Extrait >>
Il en a l’esthétique technique : les murs font des angles-droits et n’ont pas l’air plus épais qu’une feuille de papier. Le bestiaire se présente sous forme de simples sprites et a la même dynamique complémentaire. Question tir, on est sur du hitscan quand on arrose, mais pas dans l’autre sens de sorte à ce que l’on puisse taper des petites esquives. Voilà, globalement, les cases du genre sont cochées.
Là où je veux en venir, c’est que le jeu a aussi l’audace de récupérer l’aspect dédale confus et bordélique qui faisait la disgrâce de ses modèles, et en fait un véritable atout dans son design. En voilà un de move qui tient du génie.
On traverse des plâtrées de couloirs qui ont la même gueule surréaliste, à toute berzingue, le moindre mouvement de caméra peut suffire à une rotation complète et complètement esthétique ; alors que les niveaux nous mettent sous le nez un nombre de cul-de-sacs qui s’en va croissant à mesure que l’on s’approche de l’arrivée. En clair, le jeu met notre orientation à l’épreuve.
Au moindre fléchissement dans notre concentration, on perd nos moyens et on rebrousse chemin sans même s’en rendre compte, ou alors on ne repère pas une sale bestiole qui traîne dans un quelconque angle mort. Ce genre d’erreur ne pardonne pas, c’est le game over assuré.

Lignes de données >>
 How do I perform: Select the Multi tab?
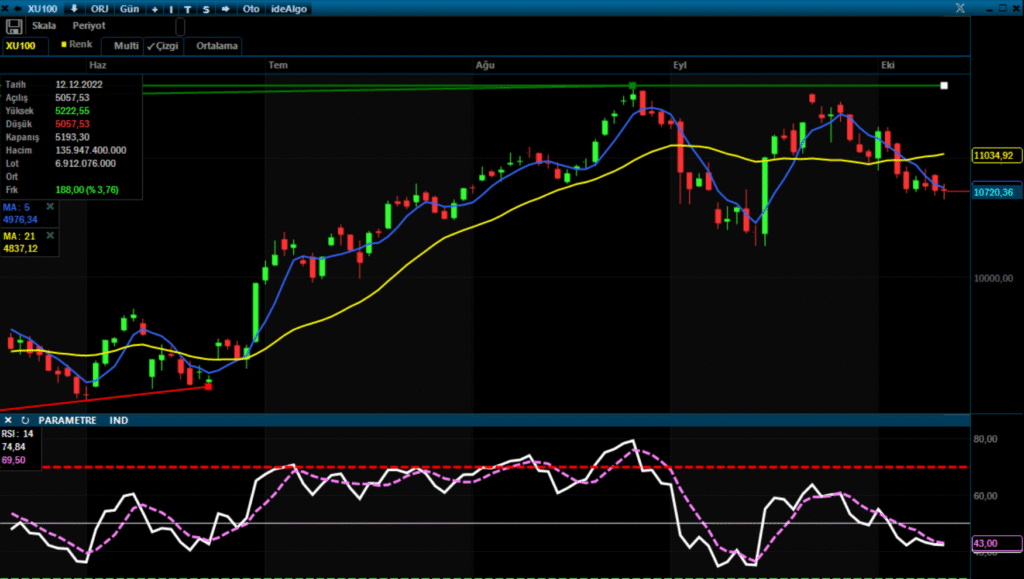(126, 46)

==

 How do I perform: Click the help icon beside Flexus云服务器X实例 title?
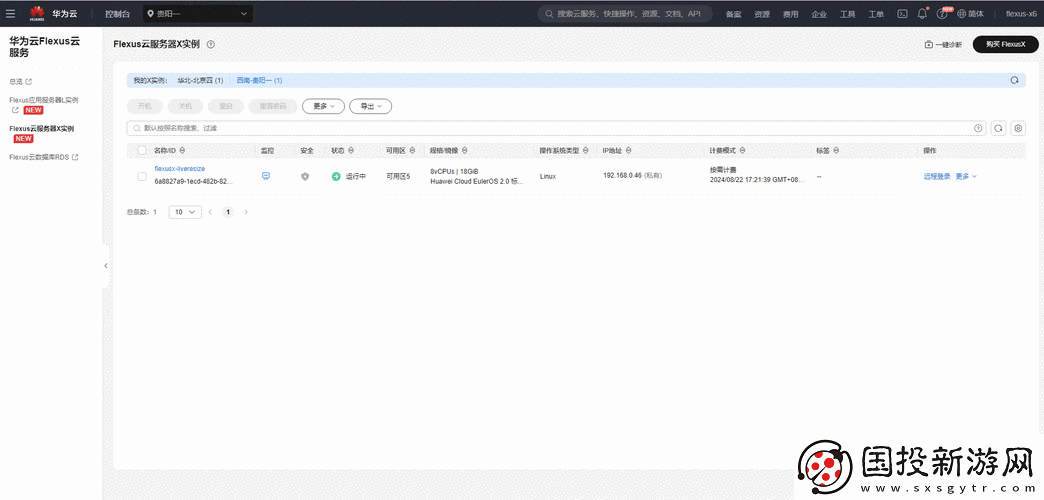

Consigne A >> Selon l'extrait sur le jeu vidéo, à quoi ressemblent les murs ?
Consigne B >> Poursuivez l'extrait sur le jeu vidéo après sa dernière phrase.
On peut se passer de ces lignes.

Corrigé A >> Ils font des angles droits et n'ont pas l'air plus épais qu'une feuille de papier.

Corrigé B >>
Une bonne run ne se produit donc que lorsque l’on ouvre grand ses mirettes et ses esgourdes, que rien ne nous échappe. Les headshots sont instantanés, pleuvent sans discontinuer. Le sprint et les glissades se font dans la bonne direction, sans hésitation. Alors, là on devient un torrent, une force de la nature qui coule tranquillement sur son chenal. On est à notre place, on embarque tout sur notre passage comme si nous n’avions toujours fait que ça. Pure jubilation.


Du Riff-ifi chez les épileptiques


Post Void fait ce truc que j’aime bien et que font certains jeux exceptionnels. C’est quand gamer et controller ne font plus qu’un. Bien belle analogie, pas mal pour clore mon pavé.
Ici, le phénomène est créé à partir d’un contexte tendu dans lequel on est en décrépitude continue. Seule issue, parvenir à l’extrémité du parcours avec la plus grande célérité. Or, le jeu va faire tout ce qui est en son pouvoir pour nous désorienter et nous faire perdre la boule. Les décors, dénués de points de repères stables, gerbent les mêmes couleurs impossibles que Lucy a du apercevoir dans le ciel. L’unique morceau de la bande-originale (d’ailleurs le voici), dans un ton assorti et qui tourne en boucle dans notre crâne, n’aide pas à garder son sang-froid, je vous l’assure.
Post Void n’est pas pour autant qu’un énorme sadique. En vérité, il se la joue un peu Miyagi. Il nous en fait, certes, voir de toutes les couleurs et plus encore. Mais sa volonté est que nous le dépassions, ce qui ne manque pas d’arriver. Dès lors, c’est une transe. Marque des grands die-and-retry, on se sent invincible et tout-puissant. Je sais pas vous mais moi je vais pas cracher sur ce sentiment de contrôle sur ma vie, on en a tous besoin de temps en temps.
Sinon, vous sentez que j’ai kiffé ou pas ?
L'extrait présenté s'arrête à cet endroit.